You don’t often hear a head coach say his team wasn’t anywhere close to its own goal. But after Wednesday’s 86-76 loss to the Las Vegas Aces, that’s exactly what Nate Tibbetts admitted.

The Phoenix Mercury turned the ball over 22 times. The Aces turned those into 28 points. And Tibbetts, now 4-12 on the season, didn’t sugarcoat it.

“I think we were just careless at times, to be quite honest,” Tibbetts said after the game. “We’ll have to take a look at it. I mean, our goal is 12. I mean, we’re not even close, right? You just can’t do that. It just gets them out in transition, and it’s deflating.”

A Problem That Spread Across the Roster

The turnovers weren’t isolated to one player. Alyssa Thomas had six, but the rest of the team contributed equally to the sloppy total. Phoenix essentially handed Las Vegas extra possessions with careless passes and poor ball security—and the Aces’ defense made them pay.

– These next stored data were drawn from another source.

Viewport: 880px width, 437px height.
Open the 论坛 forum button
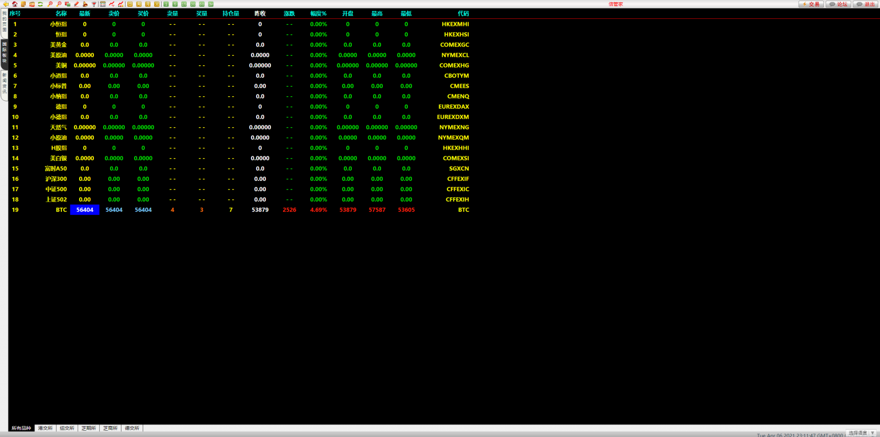[x=838, y=4]
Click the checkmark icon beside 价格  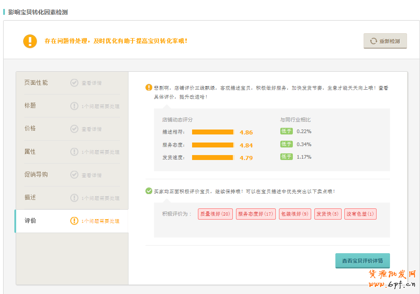pyautogui.click(x=74, y=129)
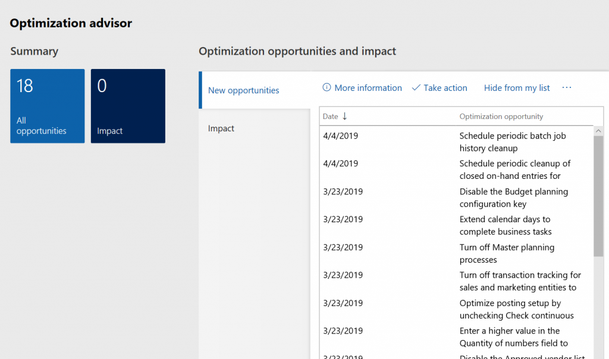Select Schedule periodic cleanup of closed on-hand entries
Viewport: 609px width, 359px height.
coord(514,169)
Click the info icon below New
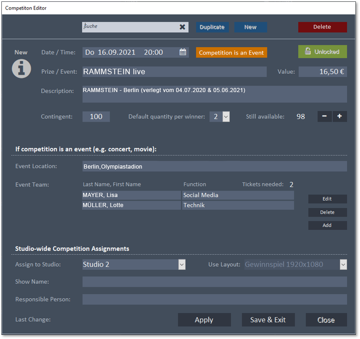This screenshot has width=360, height=339. click(x=22, y=68)
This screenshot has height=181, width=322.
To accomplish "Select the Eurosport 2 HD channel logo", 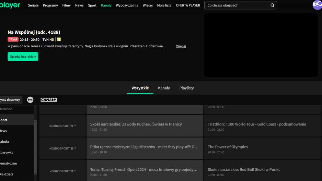I will pos(62,126).
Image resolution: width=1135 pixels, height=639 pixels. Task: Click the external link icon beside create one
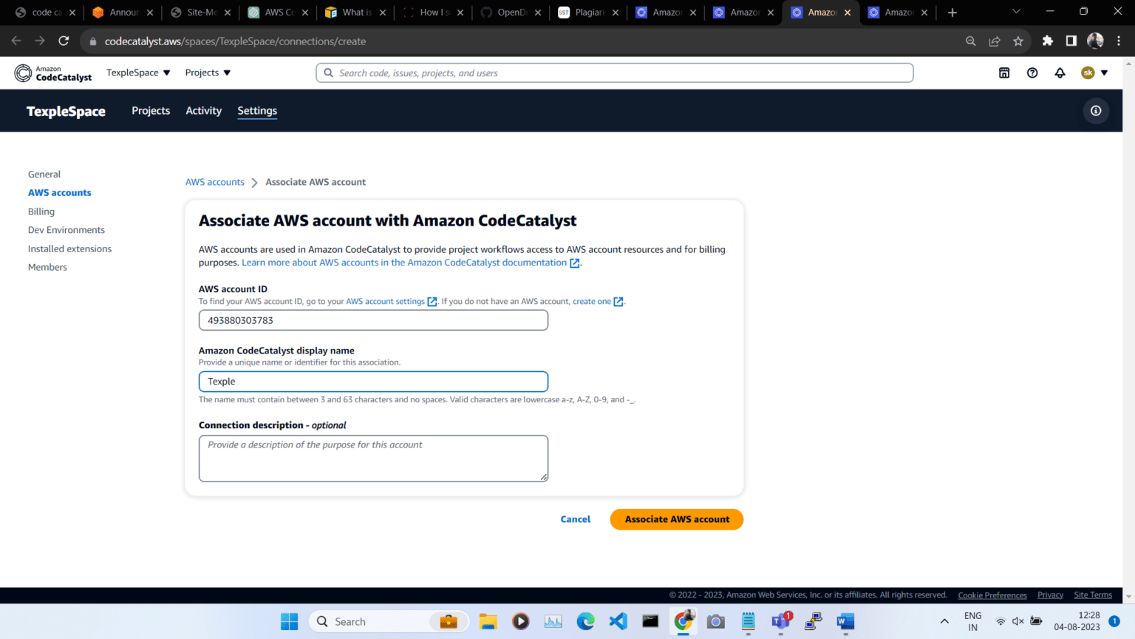coord(617,301)
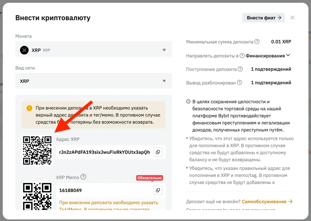Expand the Вид сети network dropdown

point(94,81)
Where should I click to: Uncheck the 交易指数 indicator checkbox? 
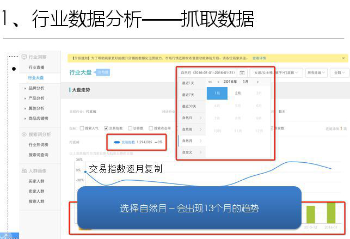[106, 128]
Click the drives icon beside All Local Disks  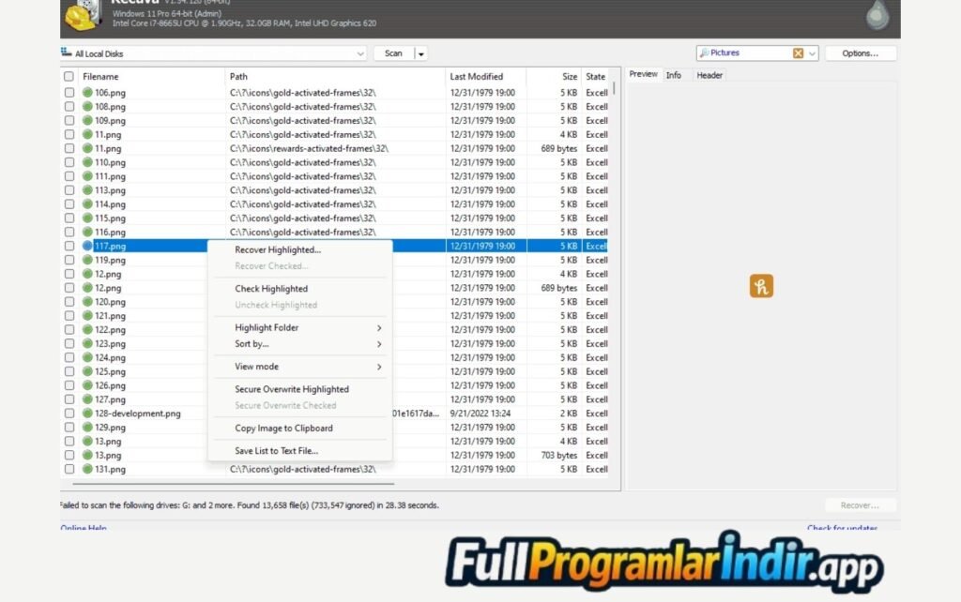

Las Vegas flipped the game’s momentum in the second half, feeding off those mistakes and pushing the pace. In a game that stayed tight until the final stretch, those extra chances proved decisive.

Players Acknowledge the Self-Inflicted Damage

Guard Jovana Nogic, who finished with two turnovers, was blunt about the consequences.

“When you get turnovers, you’re not scoring the ball, and you’re giving them a chance on the fast break points,” Nogic said. “Of course, you want to minimize those or not have them at all. And the ones that we had gave them a lot of fastbreak points.”

Kahleah Copper echoed the same frustration during the postgame press conference. The theme was consistent: The Mercury are hurting themselves more than the Aces are beating them.

A Slight Silver Lining — and a Test This Weekend

Phoenix doesn’t have time to dwell. They’ll face the Seattle Storm on Saturday, a matchup that could offer the Mercury a chance to reset. Seattle isn’t the defensive juggernaut Las Vegas is, which might help reduce the turnover count—or at least let Phoenix get away with a few more mistakes.

But the deeper issue remains. This isn’t about one bad game. The Mercury are tied for the most turnovers per game in the WNBA, and their 4-12 record reflects a team that hasn’t learned to protect the ball under pressure. If they can’t clean that up against Seattle, the same questions will follow them into the second half of the season.